SHORT EXERCISE
Reproduce every one of the records below, line for line, without altering any wording, number, or symbol.

RECORDED INFORMATION
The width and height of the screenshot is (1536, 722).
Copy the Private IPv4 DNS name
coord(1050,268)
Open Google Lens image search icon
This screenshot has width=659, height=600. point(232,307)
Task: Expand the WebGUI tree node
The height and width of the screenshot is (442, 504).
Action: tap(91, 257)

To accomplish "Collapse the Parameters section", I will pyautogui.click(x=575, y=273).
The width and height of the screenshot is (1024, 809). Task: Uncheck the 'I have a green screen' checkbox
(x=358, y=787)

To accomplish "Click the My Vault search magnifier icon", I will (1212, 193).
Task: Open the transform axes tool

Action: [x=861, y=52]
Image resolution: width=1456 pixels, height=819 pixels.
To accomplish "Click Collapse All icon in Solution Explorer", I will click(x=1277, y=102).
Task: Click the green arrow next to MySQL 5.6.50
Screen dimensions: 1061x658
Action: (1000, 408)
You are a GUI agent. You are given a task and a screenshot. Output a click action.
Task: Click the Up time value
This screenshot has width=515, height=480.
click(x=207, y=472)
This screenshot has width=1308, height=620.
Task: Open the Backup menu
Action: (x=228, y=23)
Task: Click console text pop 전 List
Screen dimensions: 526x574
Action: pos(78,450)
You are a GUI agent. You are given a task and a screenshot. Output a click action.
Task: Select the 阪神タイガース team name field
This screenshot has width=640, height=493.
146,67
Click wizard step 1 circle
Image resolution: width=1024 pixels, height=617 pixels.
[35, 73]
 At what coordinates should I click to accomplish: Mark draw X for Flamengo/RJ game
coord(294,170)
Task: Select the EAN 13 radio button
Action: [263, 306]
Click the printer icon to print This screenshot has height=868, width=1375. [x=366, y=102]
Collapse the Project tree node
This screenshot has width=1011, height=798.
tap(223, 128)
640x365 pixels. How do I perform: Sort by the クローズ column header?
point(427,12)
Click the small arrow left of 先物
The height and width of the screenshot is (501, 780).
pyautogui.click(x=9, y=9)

ANSWER TO THE PROBLEM
The width and height of the screenshot is (1536, 722).
Copy the Private IPv4 DNS name
coord(1050,268)
Open Google Lens image search icon
This screenshot has width=659, height=600. point(232,307)
Task: Expand the WebGUI tree node
The height and width of the screenshot is (442, 504).
Action: tap(91, 257)

To accomplish "Collapse the Parameters section", I will pyautogui.click(x=575, y=273).
The width and height of the screenshot is (1024, 809). Task: Uncheck the 'I have a green screen' checkbox
(x=358, y=787)

To accomplish "Click the My Vault search magnifier icon", I will (1212, 193).
Task: Open the transform axes tool

Action: [x=861, y=52]
Image resolution: width=1456 pixels, height=819 pixels.
To accomplish "Click Collapse All icon in Solution Explorer", I will click(x=1277, y=102).
Task: Click the green arrow next to MySQL 5.6.50
Screen dimensions: 1061x658
Action: (1000, 408)
You are a GUI agent. You are given a task and a screenshot. Output a click action.
Task: Click the Up time value
This screenshot has width=515, height=480.
click(x=207, y=472)
This screenshot has width=1308, height=620.
Task: Open the Backup menu
Action: (x=228, y=23)
Task: Click console text pop 전 List
Screen dimensions: 526x574
Action: pos(78,450)
You are a GUI agent. You are given a task and a screenshot. Output a click action.
Task: Select the 阪神タイガース team name field
This screenshot has width=640, height=493.
146,67
Click wizard step 1 circle
Image resolution: width=1024 pixels, height=617 pixels.
[35, 73]
 At what coordinates should I click to accomplish: Mark draw X for Flamengo/RJ game
coord(294,170)
Task: Select the EAN 13 radio button
Action: [263, 306]
Click the printer icon to print This screenshot has height=868, width=1375. [x=366, y=102]
Collapse the Project tree node
This screenshot has width=1011, height=798.
tap(223, 128)
640x365 pixels. How do I perform: Sort by the クローズ column header?
point(427,12)
Click the small arrow left of 先物
The height and width of the screenshot is (501, 780).
pyautogui.click(x=9, y=9)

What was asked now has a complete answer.